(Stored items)

++++++++++

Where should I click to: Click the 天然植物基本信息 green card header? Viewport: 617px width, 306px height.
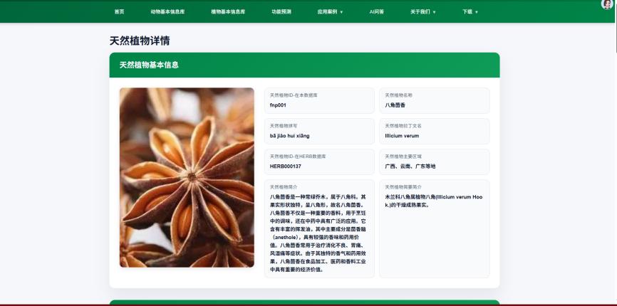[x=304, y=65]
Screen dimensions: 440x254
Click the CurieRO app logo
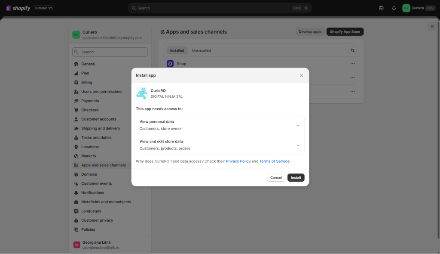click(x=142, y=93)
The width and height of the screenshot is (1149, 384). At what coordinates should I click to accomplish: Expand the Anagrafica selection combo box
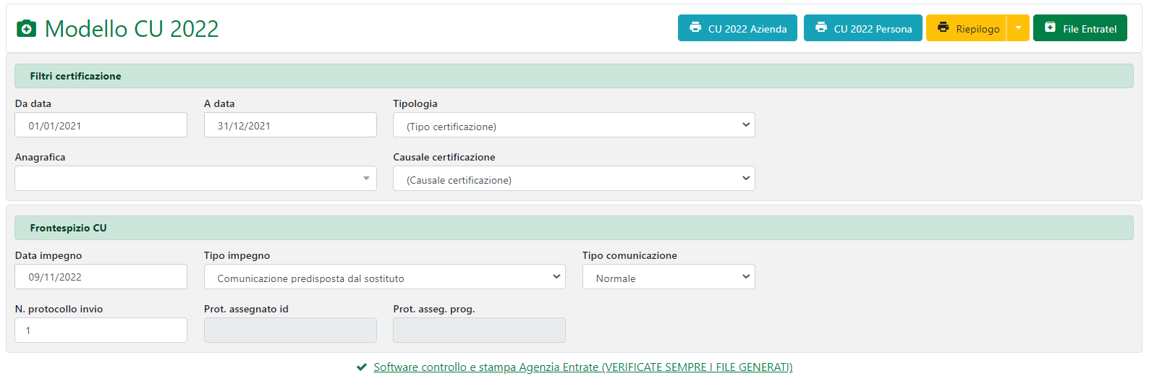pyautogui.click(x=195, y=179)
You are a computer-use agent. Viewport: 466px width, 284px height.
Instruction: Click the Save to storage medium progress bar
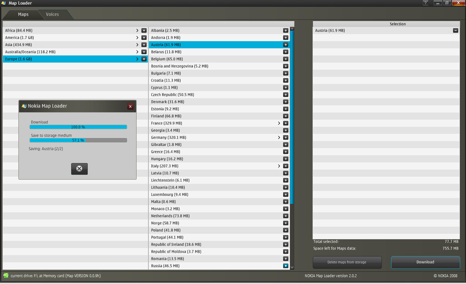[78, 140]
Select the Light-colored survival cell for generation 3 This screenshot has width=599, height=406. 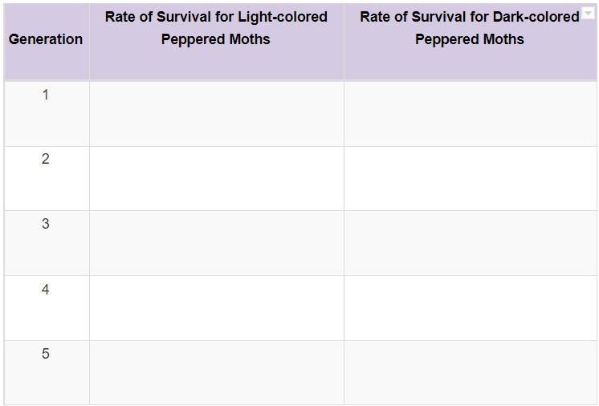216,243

++++++++++

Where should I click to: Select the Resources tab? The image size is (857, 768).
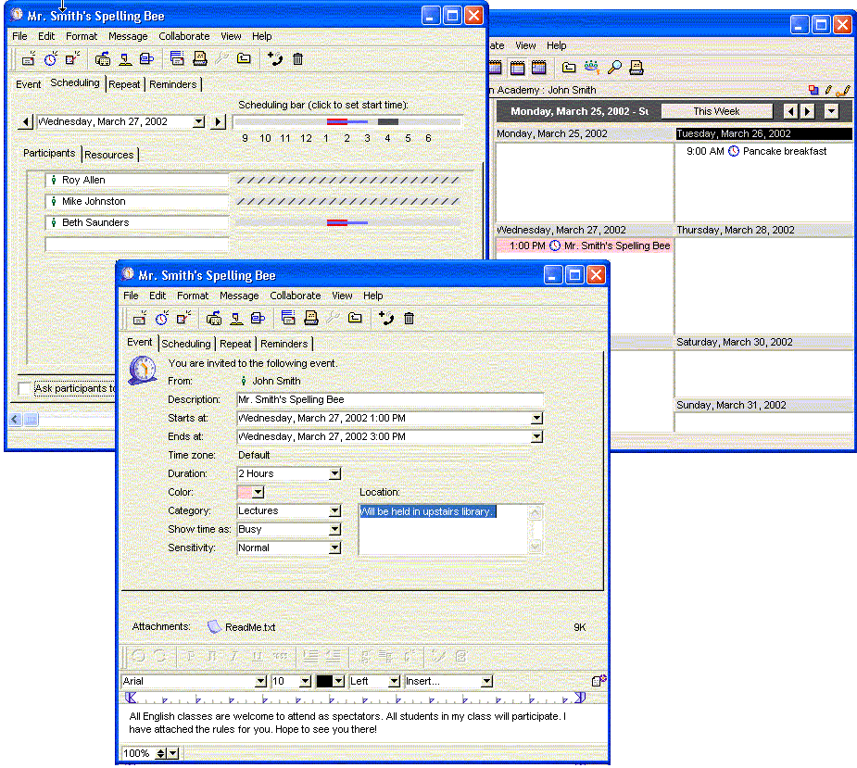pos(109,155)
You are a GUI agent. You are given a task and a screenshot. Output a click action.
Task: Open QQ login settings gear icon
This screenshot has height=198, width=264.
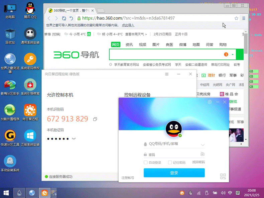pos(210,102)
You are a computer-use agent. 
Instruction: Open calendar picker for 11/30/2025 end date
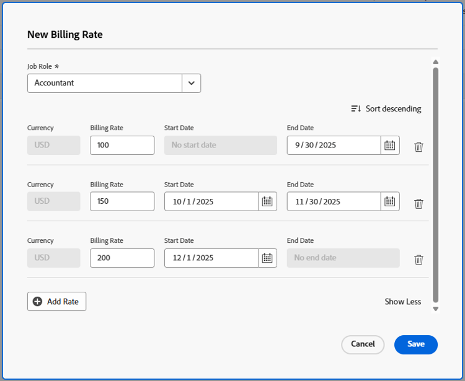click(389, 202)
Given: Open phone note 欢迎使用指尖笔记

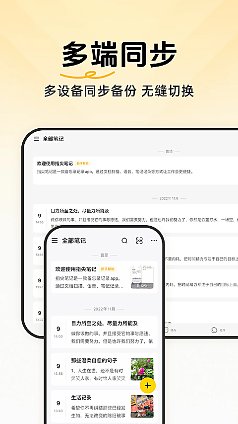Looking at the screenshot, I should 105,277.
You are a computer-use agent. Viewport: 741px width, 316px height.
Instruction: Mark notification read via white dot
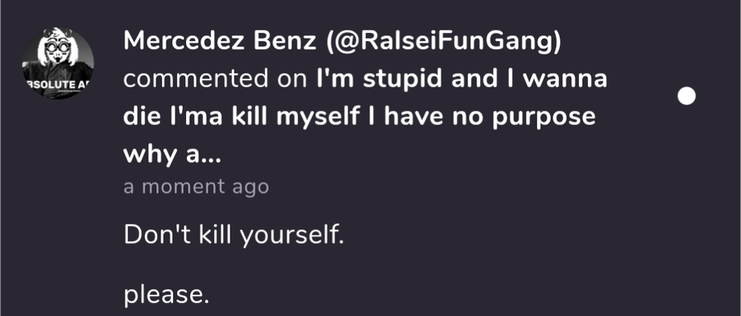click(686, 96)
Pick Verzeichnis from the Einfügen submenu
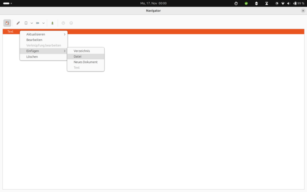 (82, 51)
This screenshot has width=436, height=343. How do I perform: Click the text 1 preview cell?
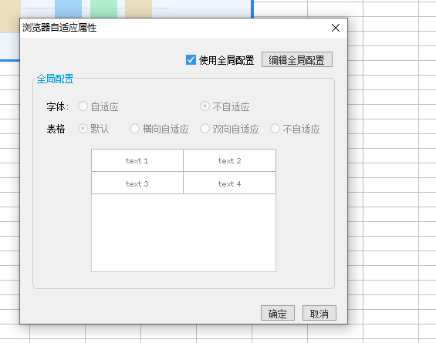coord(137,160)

++++++++++

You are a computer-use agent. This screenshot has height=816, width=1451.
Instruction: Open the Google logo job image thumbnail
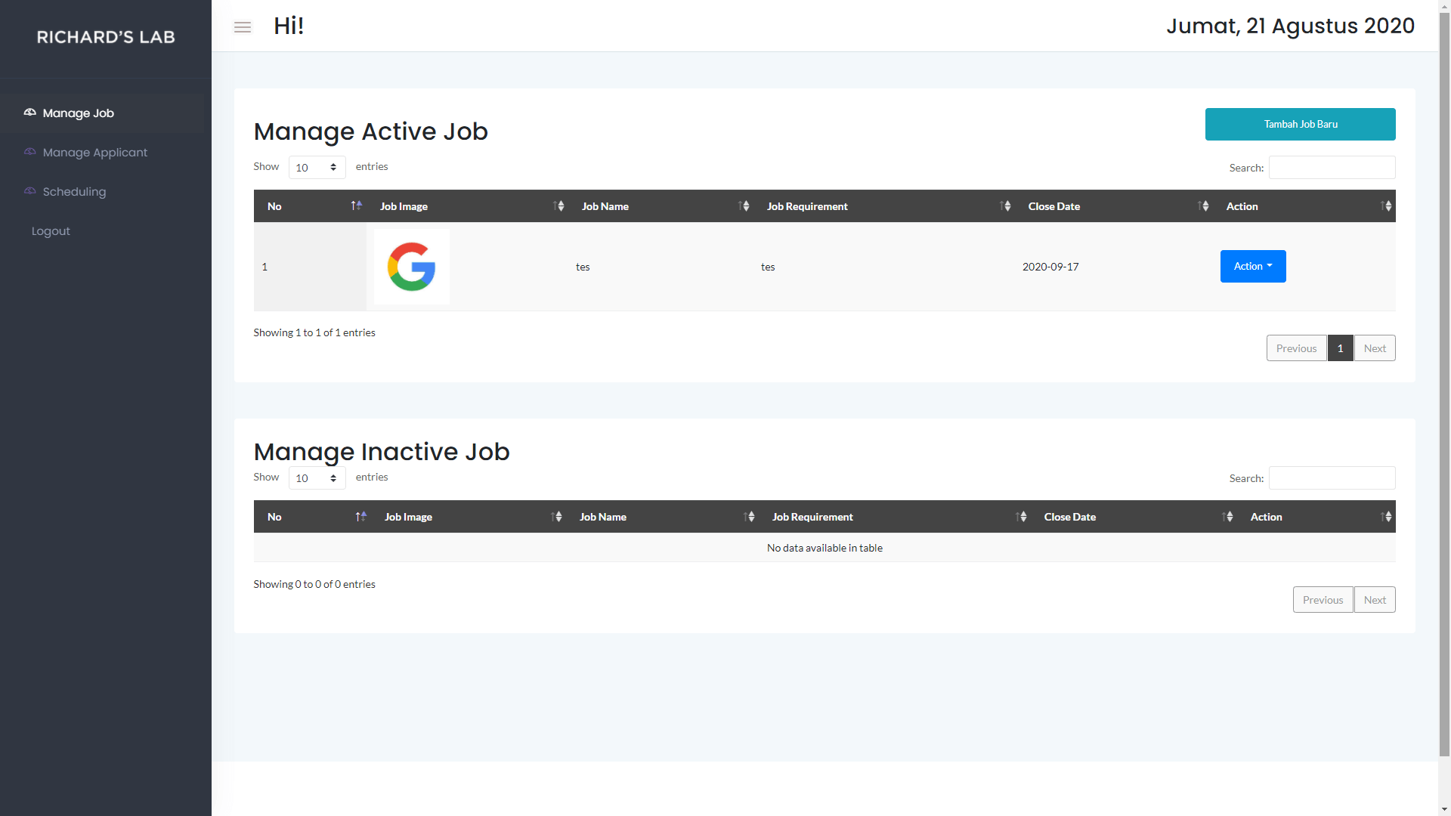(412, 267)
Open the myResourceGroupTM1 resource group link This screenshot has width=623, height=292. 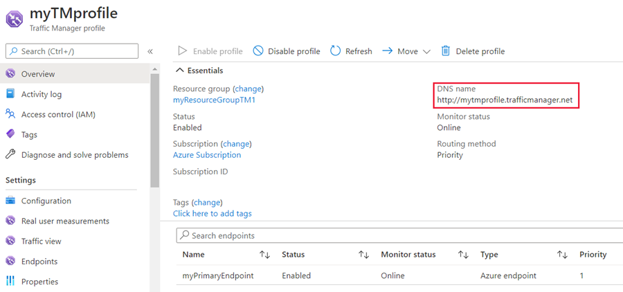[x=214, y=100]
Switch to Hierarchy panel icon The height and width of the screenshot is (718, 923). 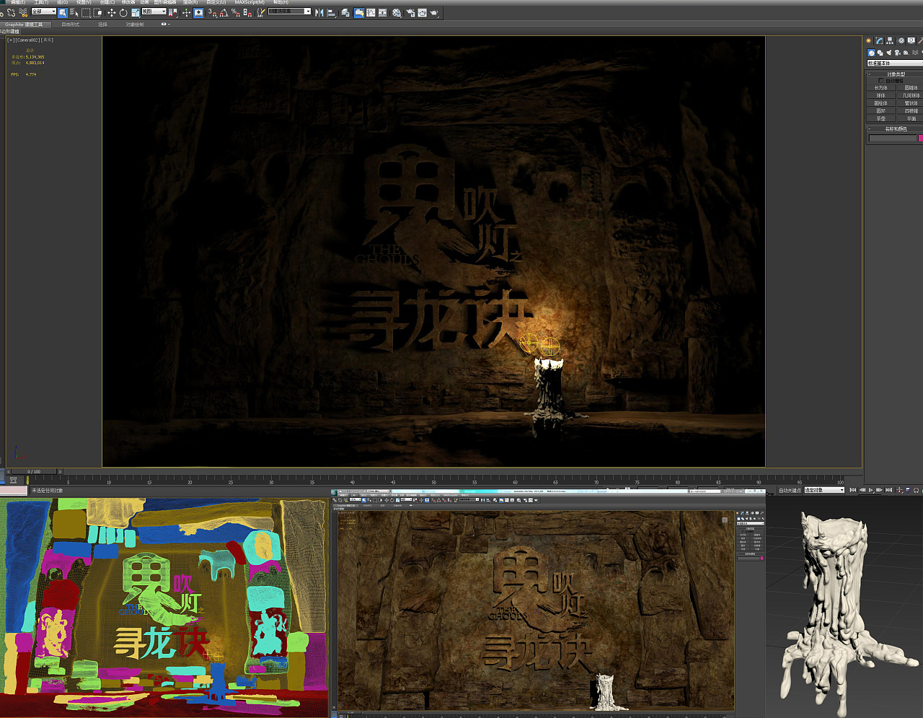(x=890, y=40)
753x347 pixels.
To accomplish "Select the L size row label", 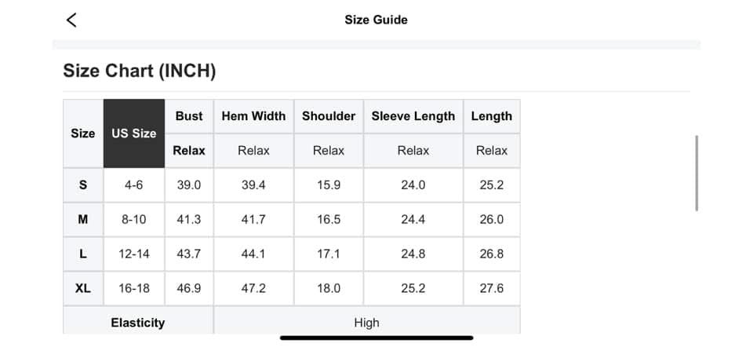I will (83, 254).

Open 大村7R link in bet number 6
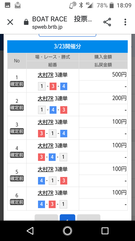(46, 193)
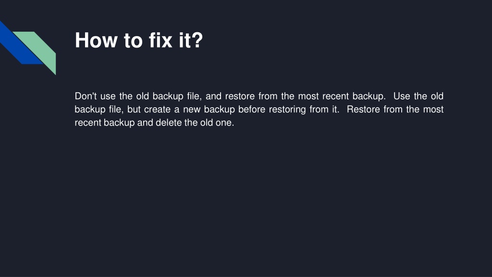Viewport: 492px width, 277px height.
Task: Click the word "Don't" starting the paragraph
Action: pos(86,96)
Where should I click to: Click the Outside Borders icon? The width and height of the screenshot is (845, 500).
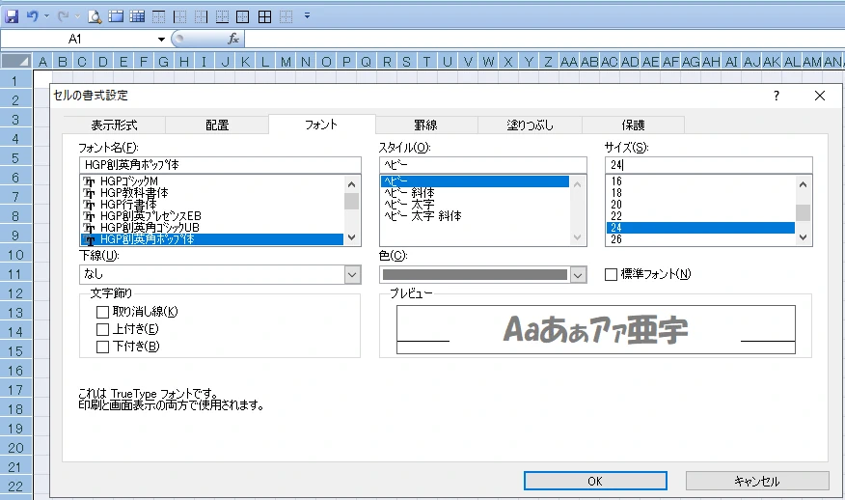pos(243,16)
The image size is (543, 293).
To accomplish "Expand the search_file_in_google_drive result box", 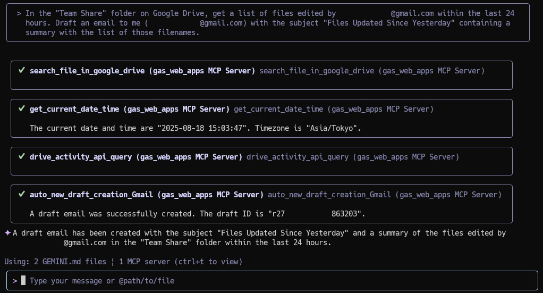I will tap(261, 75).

++++++++++

> WHAT THIS TASK INVOLVES
If a line of the records above holds the word "computer", show it.

> SOLUTION TO THIS EXERCISE
You are a computer-use agent. Viewport: 466px width, 284px height.
You are a computer-use agent. 
You are a computer-use agent. Viewport: 741px width, 316px height.
You are a computer-use agent. This screenshot has height=816, width=1451.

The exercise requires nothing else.